2.1. Transacciones de compra y venta de títulos por cuenta de terceros. El objeto social de las entidades vigiladas por esta superintendencia se encuentra previamente definido en la ley. Dentro del mismo, se incluyen los actos directamente relacionados con él y los que tengan como finalidad ejercer los derechos o cumplir con las obligaciones legales o convencionalmente derivadas de la existencia y actividad de la entidad vigilada, entre los cuales están las operaciones de tesorería y de administración de portafolios con recursos disponibles en el día en que se efectúa la inversión.

Sin embargo, se ha podido establecer que algunas entidades vigiladas han venido realizando transacciones de compra y venta de títulos por cuenta de terceros en las cuales se está desarrollando la función de intermediación en el mercado de valores, la cual solamente puede ser realizada por las entidades vigiladas previa autorización de la Superintendencia Bancaria en los casos y bajo las condiciones que se señalen expresamente en la ley.

Por lo tanto, en la medida en que tales operaciones no se realicen al amparo de la autorización legal pertinente, se encontrarán las mismas al margen del objeto social de las entidades que las realizan, incurriendo así en operaciones no autorizadas, razón por la cual, de conformidad con las facultades que le otorga el literal a), numeral 5º del artículo 326 del estatuto orgánico del sistema financiero, esta superintendencia califica dichas prácticas como no autorizadas.

2.2. Registro de las operaciones de compra y venta de valores por cuenta propia.
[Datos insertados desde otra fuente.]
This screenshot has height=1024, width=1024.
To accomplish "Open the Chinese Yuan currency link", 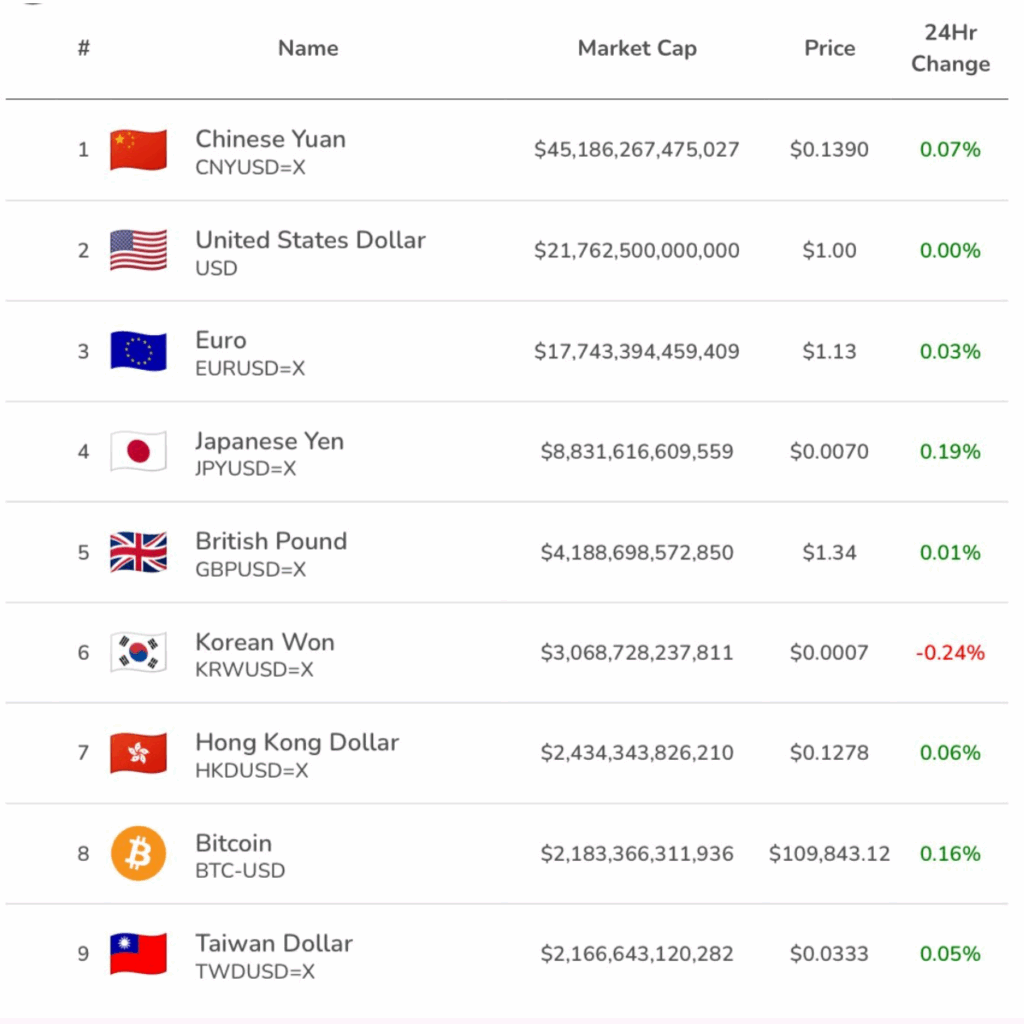I will pos(270,139).
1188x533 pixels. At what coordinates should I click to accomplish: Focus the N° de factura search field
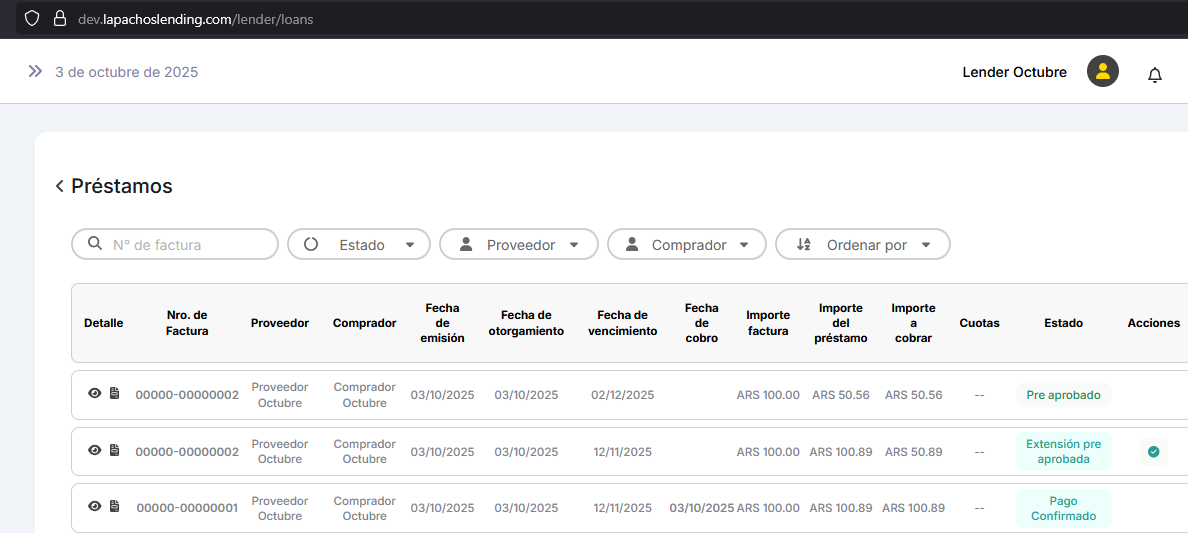(185, 245)
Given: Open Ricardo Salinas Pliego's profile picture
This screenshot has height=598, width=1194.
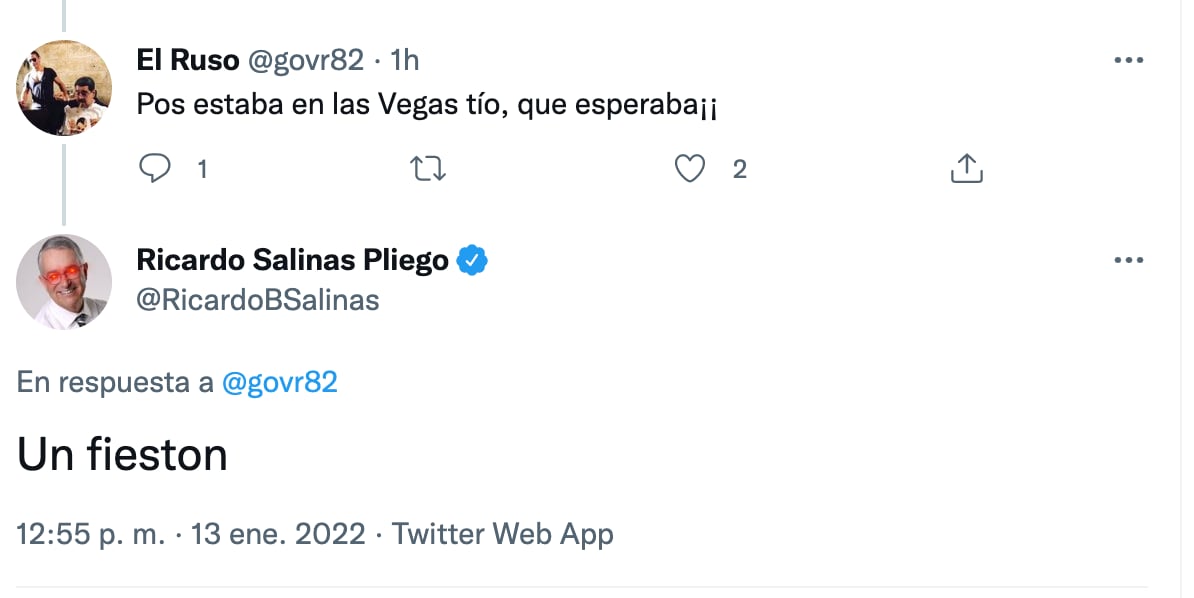Looking at the screenshot, I should pos(64,282).
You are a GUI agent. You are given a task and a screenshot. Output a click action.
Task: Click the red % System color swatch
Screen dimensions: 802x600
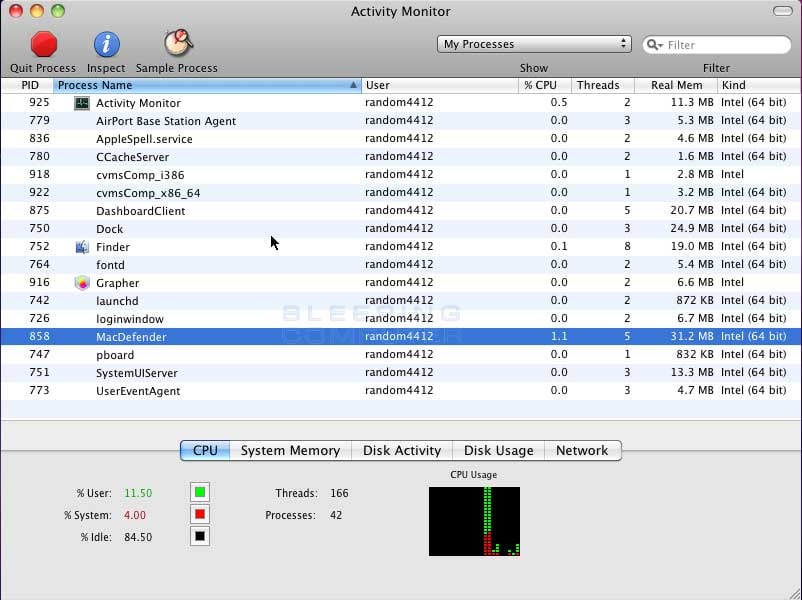coord(200,514)
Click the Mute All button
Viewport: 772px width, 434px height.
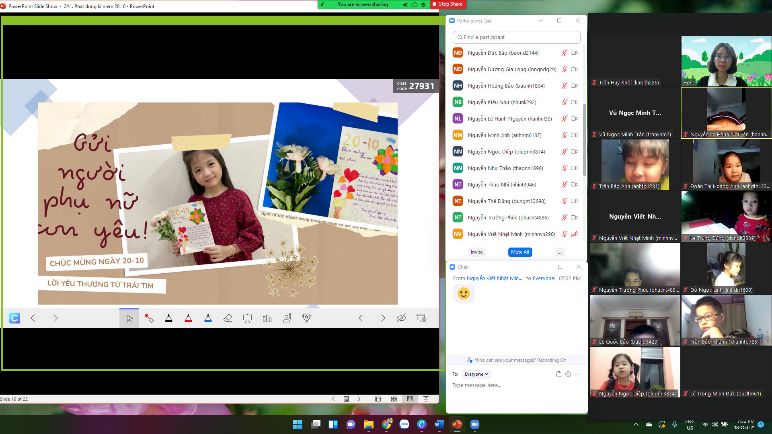coord(519,252)
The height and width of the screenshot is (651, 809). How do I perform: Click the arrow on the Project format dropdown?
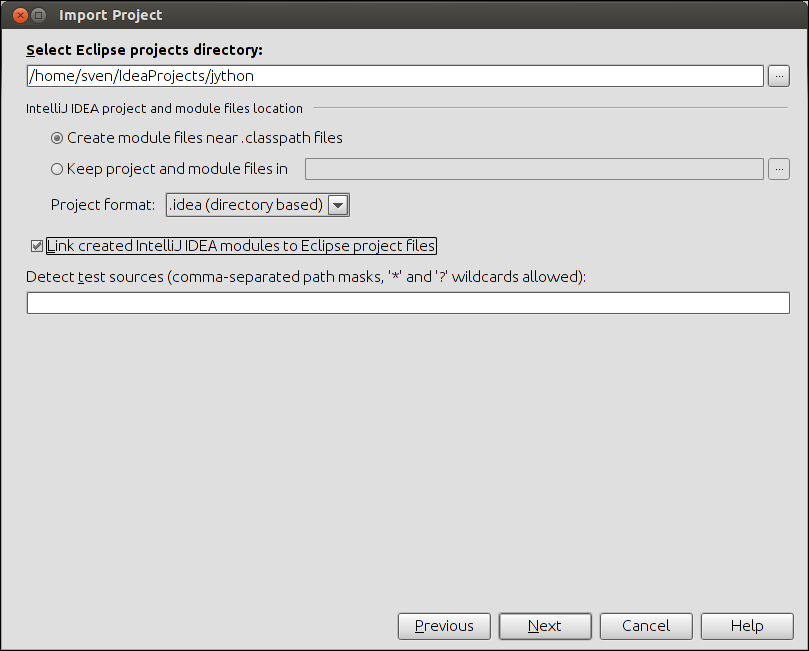coord(338,205)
Algunas entidades vigiladas realizan operaciones de compra de valores por cuenta propia, pero omitiendo registrar las mismas contablemente, así como también las de la venta que en relación con esos valores se verifican posteriormente, lo cual constituye una violación de la obligación consagrada en el artículo 53 del Código de Comercio y de las instrucciones contables impartidas por la Superintendencia Bancaria, contenidas en el plan único de cuentas.

A más de lo anterior, en ocasiones se ha podido evidenciar que las entidades que realizan estas operaciones se abstienen de dejar constancia de las mismas en los documentos negociados, infringiendo las normas legales que determinan los requisitos que se han de satisfacer para transferir o negociar los derechos incorporados o mencionados en dichos documentos, en los casos en los que se verifica la negociación de un título valor a la orden o nominativo, de un documento que no siendo título valor contiene la cláusula a la orden o de un documento que da cuenta de la existencia de un derecho susceptible de negociación por cesión.

Por lo tanto, se requiere la adopción de las medidas de control que sean indispensables para corregir o evitar la realización de las conductas que se dejaron reseñadas en el presente numeral.

N. del D.: Esta circular va dirigida a representantes legales y revisores fiscales de las entidades financieras.